Of course, you can try to balance the pain outside the mortuary with the “normality” that the government wants us all to enjoy in Cairo, the open roads, the trucks cleaning up the wreckage of the Nasr City encampment, the scheduled reopening of the rail service between Cairo and Alexandria. But there are small things about the place of the dead which stay in the mind. The man who encourages me to go into the mortuary never stops praying, the cheerful bright blue plastic which lines one coffin and the incongruity of seeing an Etihad Airways label weirdly pasted on one end.
In the parallel street, two coffee vendors have been arguing and then fighting and suddenly the roadway is littered with glass and stones as people come out of those grubby apartments – men sympathetic to the government who suddenly believe that the smaller of the two vendors was a Brotherhood sympathiser; then a gang of Morsi men turn up and start chucking stones too. A little microcosmic anarchy to remind you of the fragility of Cairo. It should be good to return to the comparative safety of the old Marriott Hotel on the banks of the Nile. But it is not. No sooner do I reach my favourite Cairo home-from-home than I learn that Ra’ad Nabil – a tourist policeman working for years in the hotel grounds – was walking home across the river in Mohandeseen a few hours earlier when a group of local men threatened him. He drew his gun and fired it in the air.
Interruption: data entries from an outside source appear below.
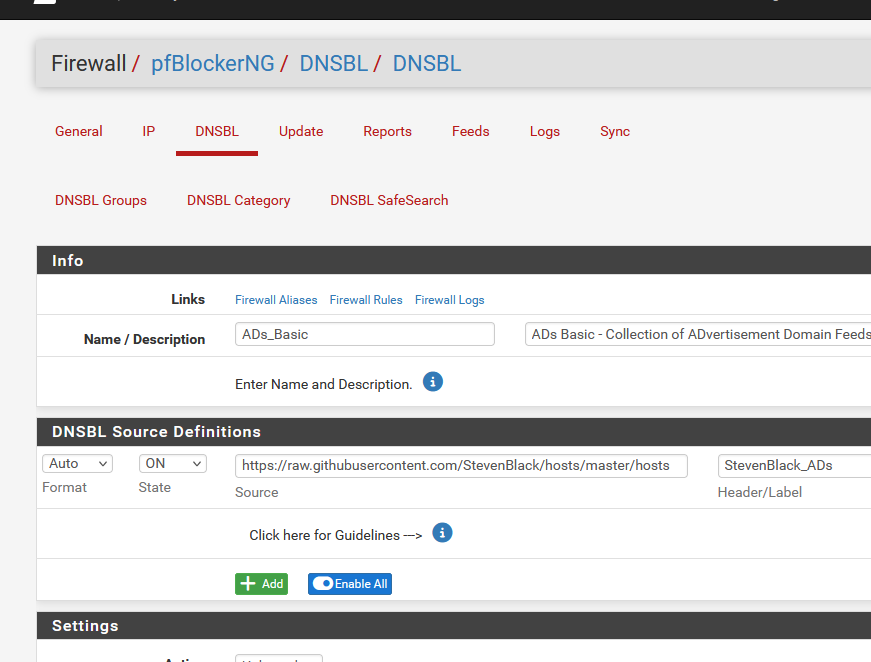The width and height of the screenshot is (871, 662).
Task: Open the Firewall Rules link
Action: coord(366,300)
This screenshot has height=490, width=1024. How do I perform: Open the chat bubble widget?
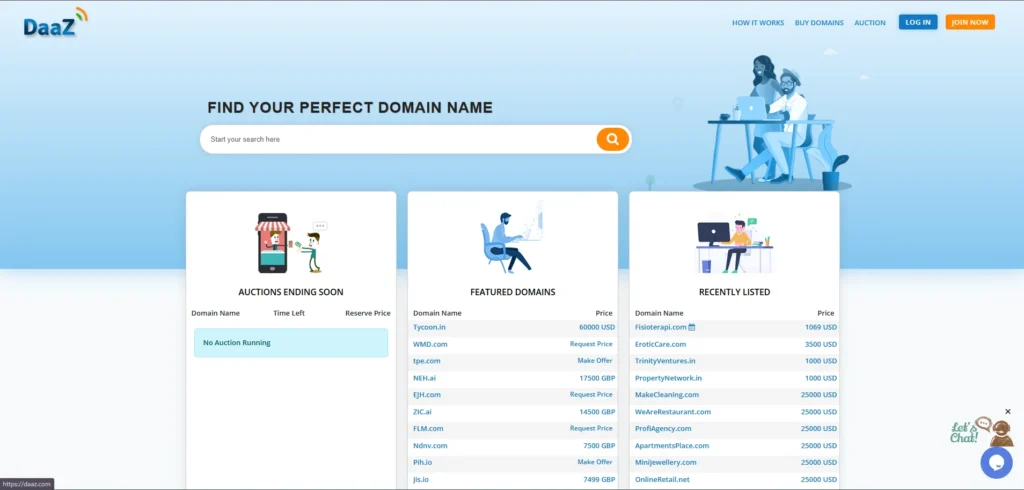(996, 461)
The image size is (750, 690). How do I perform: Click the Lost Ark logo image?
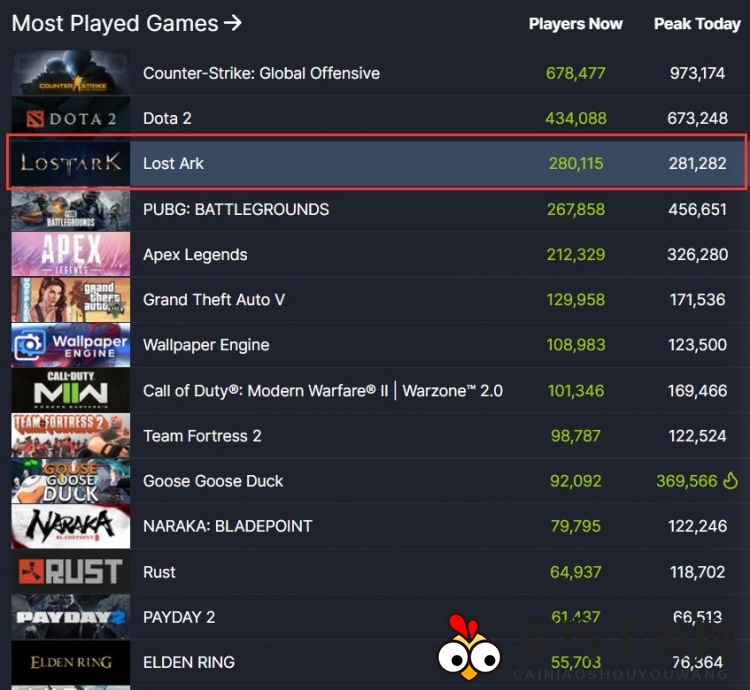pos(70,163)
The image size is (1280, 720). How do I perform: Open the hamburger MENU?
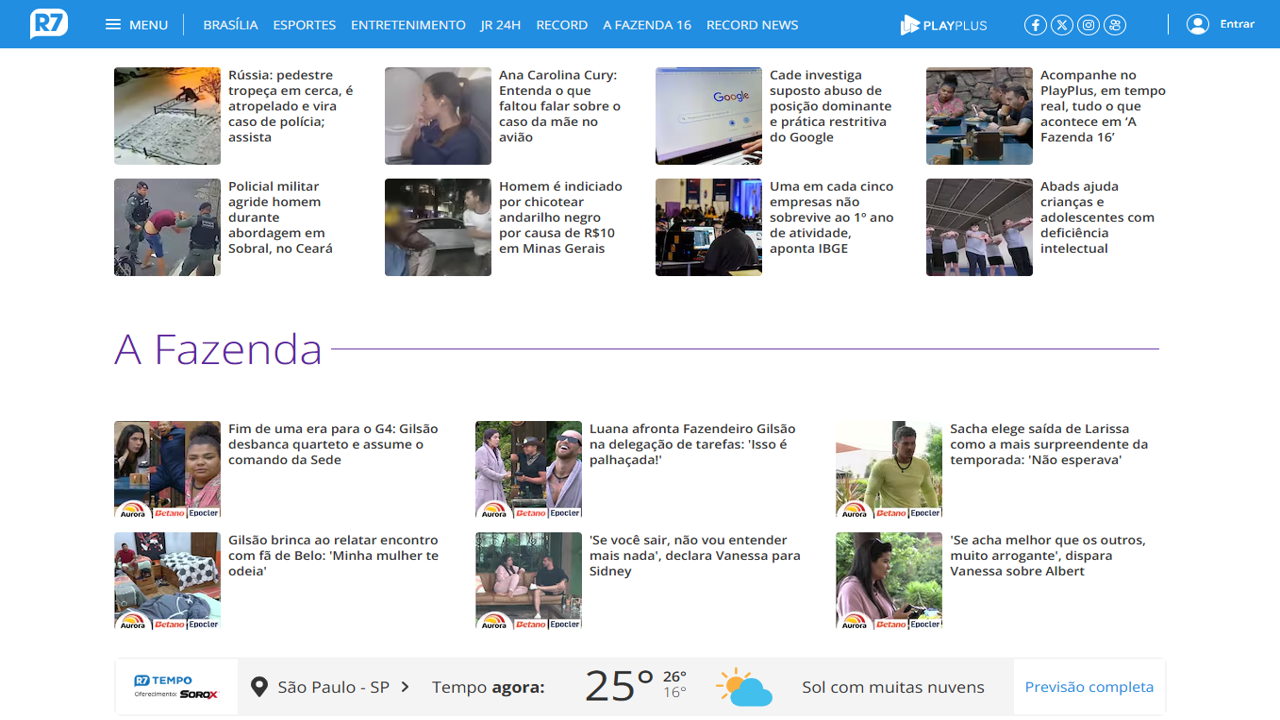(x=137, y=24)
But one of the men seized the weapon and pointed it at Ra’ad Nabil – a harmless man in his early fifties – and shot him in the heart. What I wonder, does that tell us? Most certainly, another statement.
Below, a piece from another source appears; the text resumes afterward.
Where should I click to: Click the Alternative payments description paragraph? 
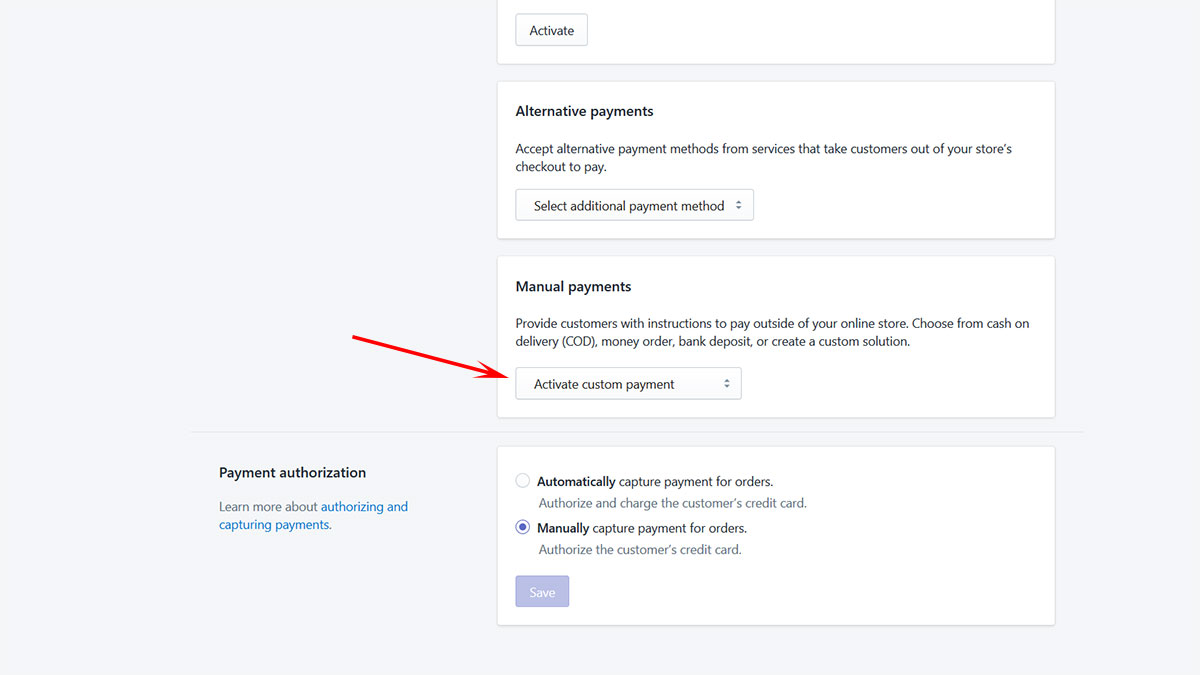click(764, 158)
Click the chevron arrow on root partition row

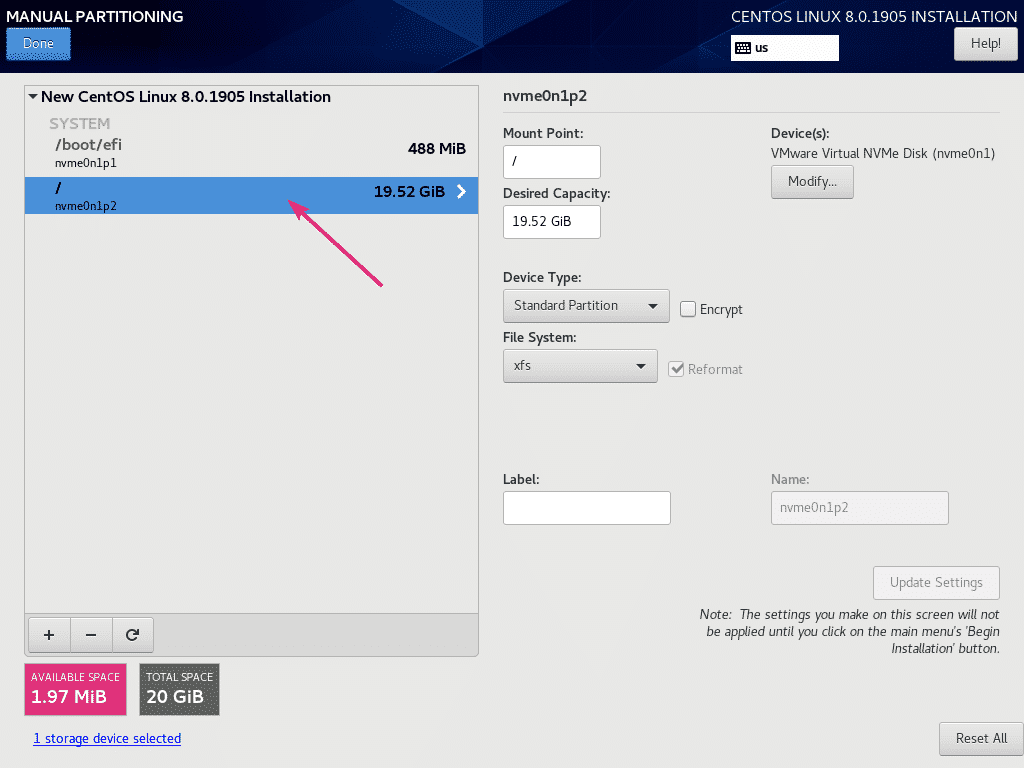tap(461, 192)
Last words: Victim’s texts with her mother
Among the many casualties of Wednesday’s violence in Cairo was a young reporter named Habiba Ahmed Abd Elaziz. Habiba, a 26-year-old Egyptian who was on leave from her job in Dubai, was killed as police cleared the Muslim Brotherhood protest camp in Rabaa. Habiba was one of three reporters killed during the protests. Her mother, Sabreen Mangoud, has since released a series of text messages she exchanged with her daughter on the day of her death.
06:19am
Mother: Habiba, what’s going on there? I went to sleep at 1:30, that’s 11:30 your time. What’s with the attack?
Habiba: The army and the police are indeed moving around the gates. The media centre was turned into a field hospital and the square is on high alert.
Mother: Where are you?
Habiba: Only journalists were allowed to remain in the building. I’m supposed to cover the monument in case the battle starts.
Mother: The monument is a bit far from Rabia.
Habiba: Field security is at every gate now. I am in the media centre. It isn’t far at all in fact, and the door is big and it can be broken through easily.
Mother: Are there too many police and army troops?
Habiba: Yes, but their movements may also be a “nerve war” tactic.
Mother: How will you get to the monument?
Habiba: I will walk like everybody else, or run. It depends on the situation.
Mother: God help us.
07:33am
Mother: What’s new?
Habiba: Foreign reporters just got to the centre.
Mother: I mean what’s new with the crowds? How are you?
Habiba: I took three kinds of medication. It’s very cold here and I’m shivering. Pray for us, mother.
Mother: God, keep us steadfast and give us power. God, grant us power over their necks. I entrust you to God the Almighty.
Habiba: I’m heading to the platform in a little while. There are tanks there.
Mother: God grant us steadfastness. God grant us victory.
12:46pm
Mother: Habiba, please reassure me. I’ve called thousands of times. Please, my darling, I’m worried sick. Tell me how you are.